CodeAlive has been running in production since April 2025. We spent most of that time building, so the blog stayed quiet. Time to fix that.
Today we are introducing CodeAlive 3.0. The name covers the current generation of the product: a context engine hardened on real repositories, our own code research agent, a benchmark for measuring repository understanding, and a new Tool API and MCP surface for other agents.
Here is what changed and why we built it.
The context engine grew up
Early versions of CodeAlive focused on a familiar problem: finding useful context in a repository that is too large for an LLM prompt.
Production added less glamorous requirements. Repositories mix languages, generated code can swamp search results, symbols move, providers fail, and long processing jobs occasionally need to recover halfway through. We spent the year working through those cases.
CodeAlive now builds several views of a repository:
- symbols and their source content;
- a Repository Ontology for orientation;
- calls, references, and inheritance relationships;
- semantic and exact-text indexes;
- short descriptions of what individual artifacts do.
Repository Processing is incremental and split into retryable stages. Retrieval combines semantic search with exact search. An agent can get a map of the repository, find a relevant symbol, inspect its relationships, and then read the source before answering.
We have learned how this system fails as well as how it works. Production incidents led to better recovery paths, tests, telemetry, and operational tooling. That experience is now part of the product.
Our own code research agent
This spring we added the ContextResearchAgent, a read-only agent for questions about code.
It works against the processed repository rather than a shell checkout. Its research loop is straightforward:
- Orient with the Repository Ontology or a bounded file tree.
- Locate relevant code with semantic and exact search.
- Follow calls, references, and inheritance.
- Read the source used in the answer.
The details took longer. The agent has limits for iterations, tool calls, and wall-clock time. It detects repeated calls, compacts long research traces, and receives practical hints with tool results. If a request is repairable, the tool explains what to change instead of returning an empty result.
The agent now powers code research inside CodeAlive. It is also a useful test of our own interfaces. Awkward tool output becomes obvious when your agent has to use it all day.
RepoContextBench
A good demo can make almost any agent look capable. We wanted repeatable tests that would tell us whether a change to retrieval, prompts, models, or tools actually helped.
We built an evaluation system that we are introducing publicly as RepoContextBench.
Our internal evaluation asks practical questions about a real repository pinned to a fixed commit. Each question has weighted factual claims and source evidence. The agent writes a normal answer, and a fixed judge evaluates coverage, grounding, contradictions, and unsupported claims.
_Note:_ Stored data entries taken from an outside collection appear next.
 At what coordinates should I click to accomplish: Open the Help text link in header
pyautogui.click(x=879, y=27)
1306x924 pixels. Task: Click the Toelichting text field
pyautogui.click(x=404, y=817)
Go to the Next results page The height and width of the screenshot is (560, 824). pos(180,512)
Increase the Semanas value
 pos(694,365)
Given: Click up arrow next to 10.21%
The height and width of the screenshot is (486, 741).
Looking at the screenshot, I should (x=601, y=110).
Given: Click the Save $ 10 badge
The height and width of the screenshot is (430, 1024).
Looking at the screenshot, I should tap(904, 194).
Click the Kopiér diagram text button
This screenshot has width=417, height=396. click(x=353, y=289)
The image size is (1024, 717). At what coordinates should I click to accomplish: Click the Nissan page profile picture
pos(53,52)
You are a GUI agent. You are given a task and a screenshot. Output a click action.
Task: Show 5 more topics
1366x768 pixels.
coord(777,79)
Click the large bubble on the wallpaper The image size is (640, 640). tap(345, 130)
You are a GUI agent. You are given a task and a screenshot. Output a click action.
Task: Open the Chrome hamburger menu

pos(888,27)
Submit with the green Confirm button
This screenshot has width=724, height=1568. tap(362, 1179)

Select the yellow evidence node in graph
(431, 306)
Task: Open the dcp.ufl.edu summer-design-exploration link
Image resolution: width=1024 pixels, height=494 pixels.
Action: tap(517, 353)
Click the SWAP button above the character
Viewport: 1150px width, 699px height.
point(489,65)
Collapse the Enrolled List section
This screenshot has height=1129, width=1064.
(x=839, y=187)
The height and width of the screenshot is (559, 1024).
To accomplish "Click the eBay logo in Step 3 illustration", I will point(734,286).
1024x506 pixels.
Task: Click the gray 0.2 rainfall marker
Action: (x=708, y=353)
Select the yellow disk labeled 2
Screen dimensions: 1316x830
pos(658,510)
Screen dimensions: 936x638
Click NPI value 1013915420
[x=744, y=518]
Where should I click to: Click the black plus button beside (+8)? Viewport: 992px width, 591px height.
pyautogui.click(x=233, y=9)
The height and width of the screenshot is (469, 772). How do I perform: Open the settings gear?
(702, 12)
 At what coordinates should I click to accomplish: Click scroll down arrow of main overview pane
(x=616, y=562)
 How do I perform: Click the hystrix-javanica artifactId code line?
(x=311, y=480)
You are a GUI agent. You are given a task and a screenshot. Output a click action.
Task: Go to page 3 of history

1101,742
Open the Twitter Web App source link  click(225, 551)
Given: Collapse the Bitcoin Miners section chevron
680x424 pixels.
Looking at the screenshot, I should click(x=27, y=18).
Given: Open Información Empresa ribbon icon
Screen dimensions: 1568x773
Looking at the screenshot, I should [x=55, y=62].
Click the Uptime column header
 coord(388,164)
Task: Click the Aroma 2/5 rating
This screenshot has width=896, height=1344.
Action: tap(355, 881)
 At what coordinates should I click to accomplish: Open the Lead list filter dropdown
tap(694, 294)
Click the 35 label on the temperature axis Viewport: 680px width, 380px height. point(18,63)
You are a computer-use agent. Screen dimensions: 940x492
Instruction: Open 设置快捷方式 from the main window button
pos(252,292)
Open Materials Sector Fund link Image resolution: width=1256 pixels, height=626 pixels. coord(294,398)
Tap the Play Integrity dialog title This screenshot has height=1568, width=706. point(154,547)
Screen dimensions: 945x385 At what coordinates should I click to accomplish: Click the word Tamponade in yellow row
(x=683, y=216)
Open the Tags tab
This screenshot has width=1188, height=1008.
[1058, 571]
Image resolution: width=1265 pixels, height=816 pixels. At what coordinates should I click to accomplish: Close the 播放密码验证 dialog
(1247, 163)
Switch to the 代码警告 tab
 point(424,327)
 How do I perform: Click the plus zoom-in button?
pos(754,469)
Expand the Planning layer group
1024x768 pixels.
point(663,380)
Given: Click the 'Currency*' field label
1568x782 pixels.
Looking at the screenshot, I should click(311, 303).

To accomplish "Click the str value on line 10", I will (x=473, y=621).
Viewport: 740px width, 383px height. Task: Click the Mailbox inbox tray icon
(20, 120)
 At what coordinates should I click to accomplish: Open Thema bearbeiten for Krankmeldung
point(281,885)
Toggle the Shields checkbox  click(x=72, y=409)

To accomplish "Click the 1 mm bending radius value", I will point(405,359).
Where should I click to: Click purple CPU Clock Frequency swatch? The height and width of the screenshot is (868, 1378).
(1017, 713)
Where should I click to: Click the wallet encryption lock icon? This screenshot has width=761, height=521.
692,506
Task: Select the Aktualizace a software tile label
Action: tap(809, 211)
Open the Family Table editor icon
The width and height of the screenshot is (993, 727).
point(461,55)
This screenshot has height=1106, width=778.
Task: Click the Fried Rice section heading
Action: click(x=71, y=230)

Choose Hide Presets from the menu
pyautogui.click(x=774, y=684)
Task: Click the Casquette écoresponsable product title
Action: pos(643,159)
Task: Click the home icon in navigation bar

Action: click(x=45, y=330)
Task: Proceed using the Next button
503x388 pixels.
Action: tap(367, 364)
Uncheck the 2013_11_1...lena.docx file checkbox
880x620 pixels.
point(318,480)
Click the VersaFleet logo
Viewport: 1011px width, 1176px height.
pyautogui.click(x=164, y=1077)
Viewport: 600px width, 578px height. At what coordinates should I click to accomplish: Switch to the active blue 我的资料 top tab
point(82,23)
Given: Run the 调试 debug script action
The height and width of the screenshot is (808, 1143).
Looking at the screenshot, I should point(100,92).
We also record whether retrieval found the files containing the expected evidence.
In one clean 20-question internal run, CodeAlive's deep research mode with Qwen 3.6-35B-A3B scored 77.6 out of 100. This was a single run on an internal dataset under fixed judging conditions, so it is a useful regression signal, not a public leaderboard result.
RepoContextBench deserves its own post. We will publish the dataset design, judging method, evidence metrics, model and harness differences, and the limitations behind the scores there.
Tool API v3 and MCP 3.0
On July 11, we shipped Tool API v3, MCP 3.0, and version 3 of the CodeAlive skill and Claude Code plugin. MCP production is now on the 3.0.2 maintenance release.
Tool API v3 has eleven read-only operations. They cover:
- discovering available repositories and workspaces;
- orientation through ontologies and file trees;
- semantic and exact-text search;
- reading artifacts and files;
- traversing artifact relationships;
- querying repository metadata;
- delegated research through stateless
chatwhen needed.
The API follows the way an agent researches code. Search returns useful leads, reading tools provide the evidence, and relationship tools help trace a flow without launching another broad search.
Every operation has a generated OpenAPI contract. Responses can include structured JSON, compact agent-oriented text, or both. Repairable requests, such as an invalid path or ambiguous repository selector, return clear retry guidance. Authentication, quota, transport, and unexpected server failures remain HTTP errors.
The public chat operation is stateless. A call must include the findings, artifact identifiers, scope, and constraints it needs. Agents with their own reasoning loop will usually get more control from the lower-level tools.
You can explore the Tool API reference, connect an agent with the MCP guide, or use our reference architecture for a code research agent.
More engineering notes to come
We have a backlog of things worth writing about: how semantic and exact search work together, what RepoContextBench can and cannot measure, how smaller models change tool design, and which production failures led to useful architectural changes.
This time we plan to write the posts while the work is still fresh.